My husband and our 2 kids are going to spend Thanksgiving together even though he asked for divorce 2 1/2 months ago.

I've been working hard on making the changes that should've been made years ago....

Now I was thinking about writing him a letter of thanks and gratitude of what he's done for me and the family for those almost 11 years....

Not so much because I want him back, but mainly because it's been long overdue.....he felt unappreciated, not respected and taken for granted......and I think it would be a good time to write this letter....

Would you like it if your wife wrote you a letter like this and if so, what would you want to read in it....what would really speak to your heart ?!?!

Please help me....this is my one last attempt to show him I've changed !!!!!


----------



## Deejo (May 20, 2008)

Take responsibility for what you need to take responsibility for. Praise him for what you truly believe he should be praised for.

I guess what I'm saying is make sure what you say is real.

I wouldn't ask him for anything in the way of changes to the arc of your relationship - it will diminish the point of the letter.

Also recommend keeping it relatively brief. If you need to write a long letter, do so. It will be cathartic for you. But keep what you give him relatively brief and to the point.


----------



## Conrad (Aug 6, 2010)

D&A,

One thing to remember.

Quit apologizing for stuff you've already apologized for and have addressed - not matter HOW MANY TIMES you hear about it.

That will help keep the letter under a paragraph.


----------



## rome2012 (Sep 10, 2010)

Thanks so much you two !!!!

I will not apologize again in the letter, just acknowledge all the things he's done for us and that make him this great person....

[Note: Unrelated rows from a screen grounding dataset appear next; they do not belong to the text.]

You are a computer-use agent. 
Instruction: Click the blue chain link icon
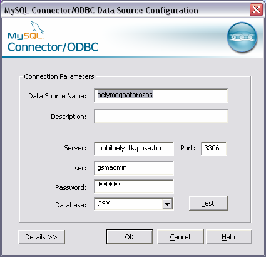point(242,37)
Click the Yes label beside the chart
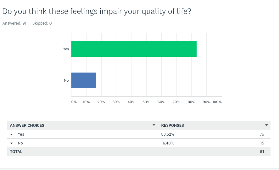Image resolution: width=279 pixels, height=170 pixels. (66, 49)
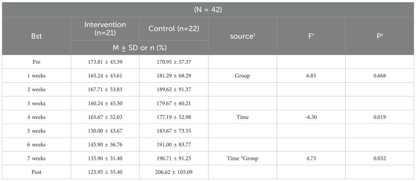Select the M ± SD or n (%) subheader

pos(139,48)
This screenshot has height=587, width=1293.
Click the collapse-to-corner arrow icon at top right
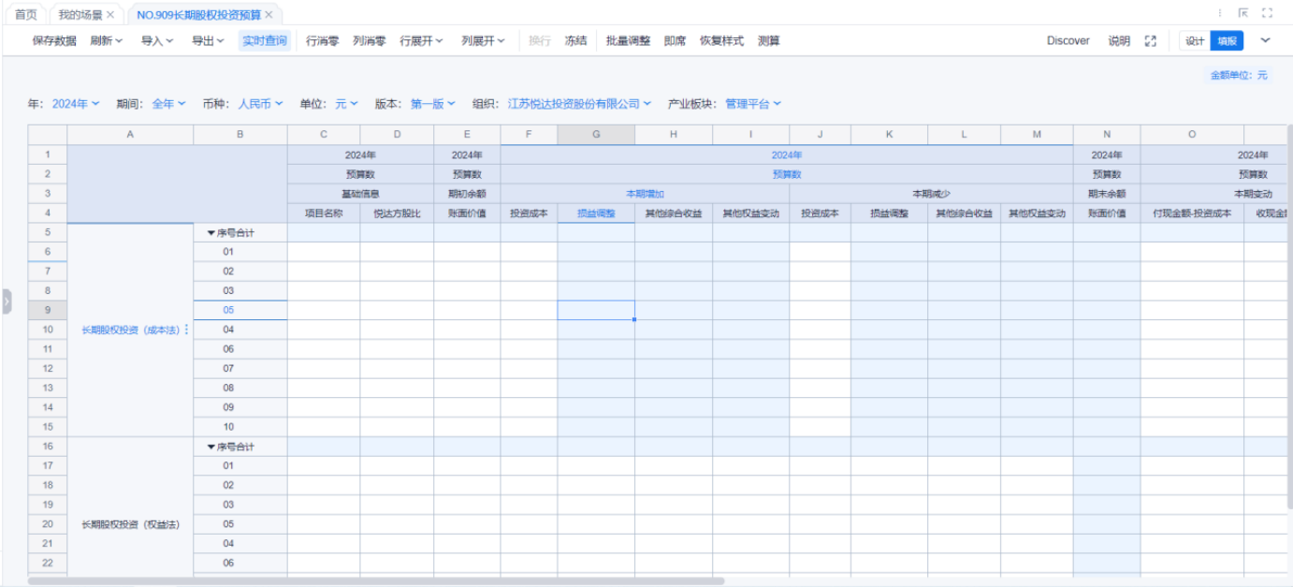pyautogui.click(x=1243, y=14)
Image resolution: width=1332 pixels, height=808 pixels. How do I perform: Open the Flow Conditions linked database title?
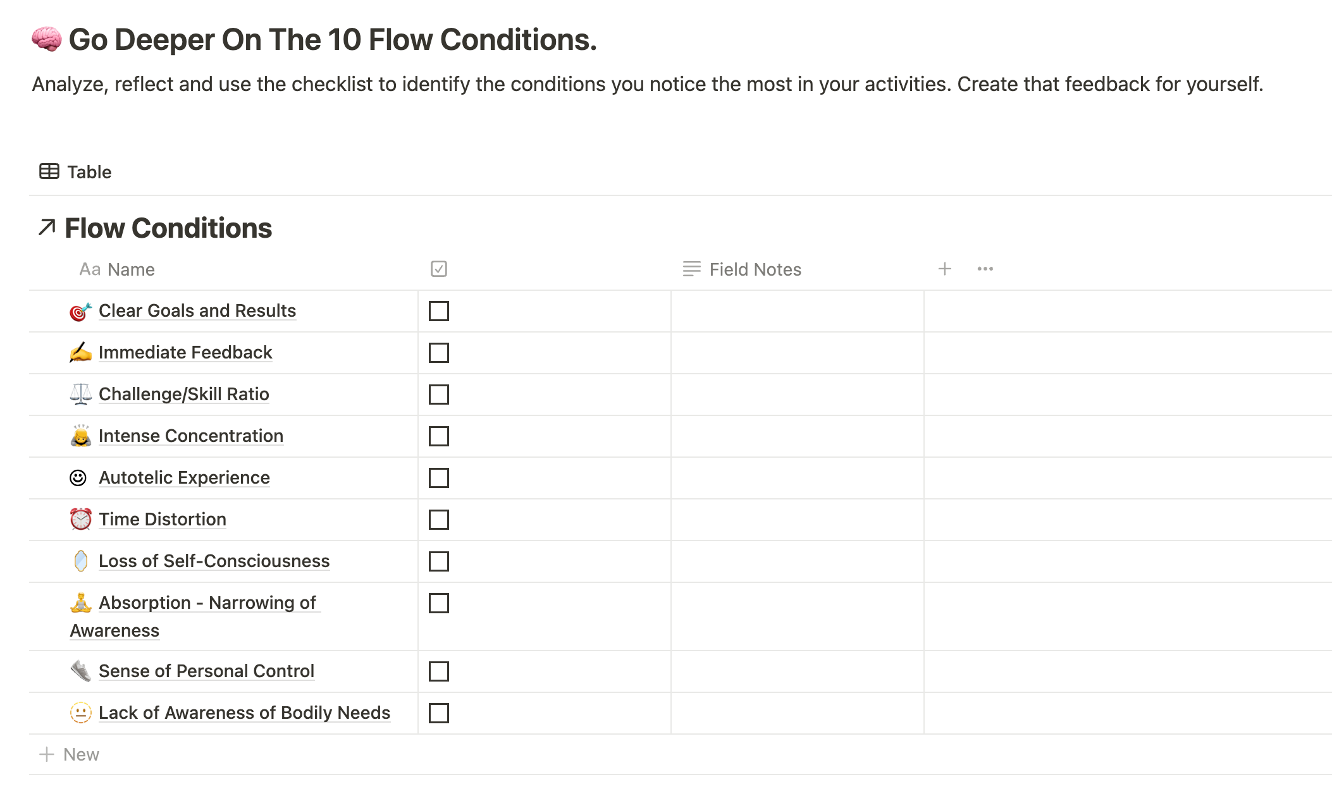coord(168,228)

He's made up his mind about our marriage anyway so there's no turning back for him....

I've decided to let him go, even if I have some weak moments where I question his behavior and analyze it.....

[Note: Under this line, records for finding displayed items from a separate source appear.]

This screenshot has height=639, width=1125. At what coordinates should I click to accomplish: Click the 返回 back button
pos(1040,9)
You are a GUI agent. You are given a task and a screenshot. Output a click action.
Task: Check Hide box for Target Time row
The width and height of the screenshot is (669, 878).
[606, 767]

This letter will be free from begging and apologizing !!!!!

Thanks again !!!!!!


----------



## Deejo (May 20, 2008)

There is something truly liberating in doing what you need to do, and saying what you need to say ... all for your own growth.

My trip lasted nearly two years.

Maybe by ending your marriage now, you pave the way for something far more positive and emotionally healthy for the both of you - whether you find your way back to one another, or with someone new.

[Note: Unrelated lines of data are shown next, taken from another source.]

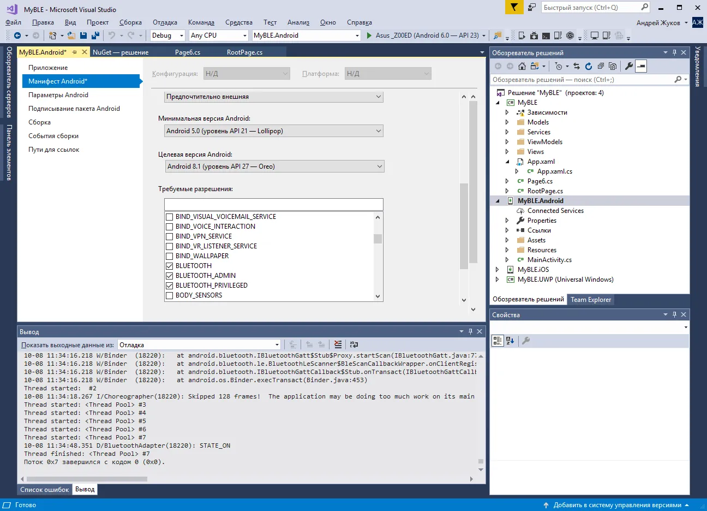
Task: Switch to the RootPage.cs tab
Action: click(244, 52)
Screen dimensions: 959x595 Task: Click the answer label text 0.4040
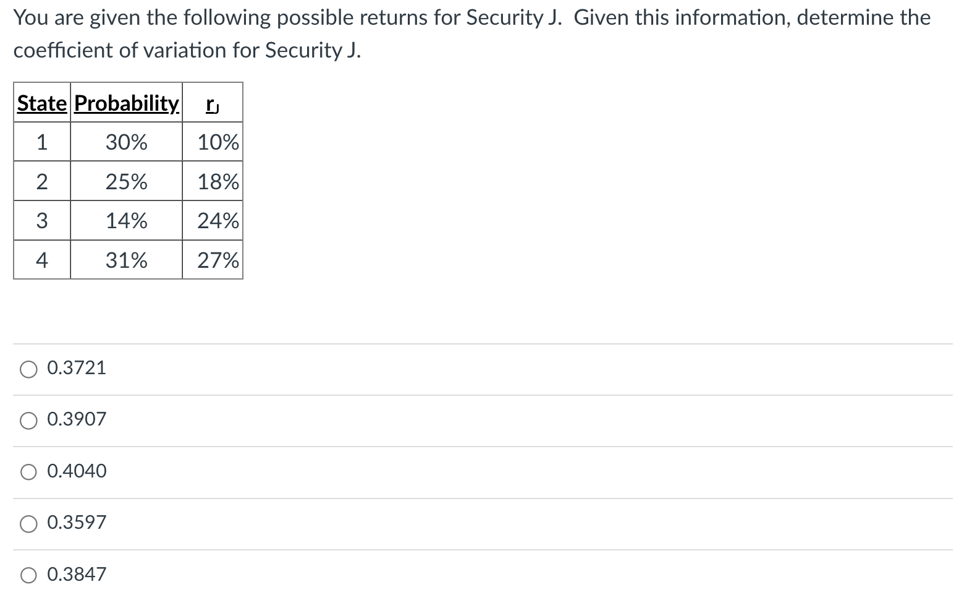pyautogui.click(x=76, y=471)
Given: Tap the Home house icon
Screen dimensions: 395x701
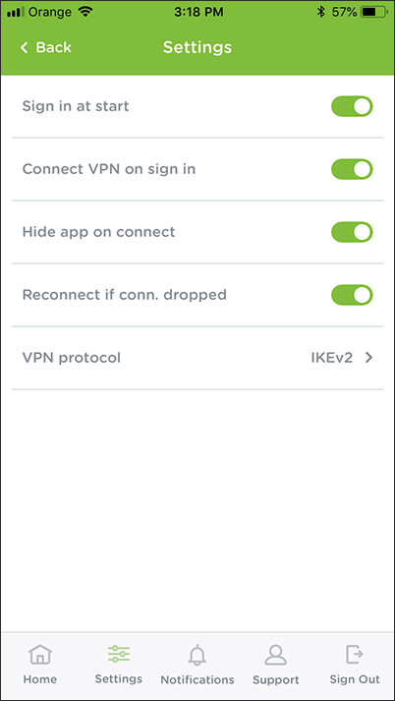Looking at the screenshot, I should click(x=40, y=655).
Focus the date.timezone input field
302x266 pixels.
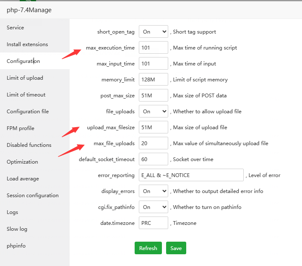(154, 223)
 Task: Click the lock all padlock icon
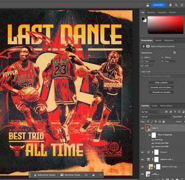pos(164,121)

If the foundation is broken, sometimes you are better served by tearing it down and building a newer, better, stronger one.

I understand that you are in pain, and that you don't want this outcome. But you will get through it. It will make you stronger than you are right now, and better equipped to face the joys and challenges that your life will undoubtedly present you with in the future.

I wish you the best.


----------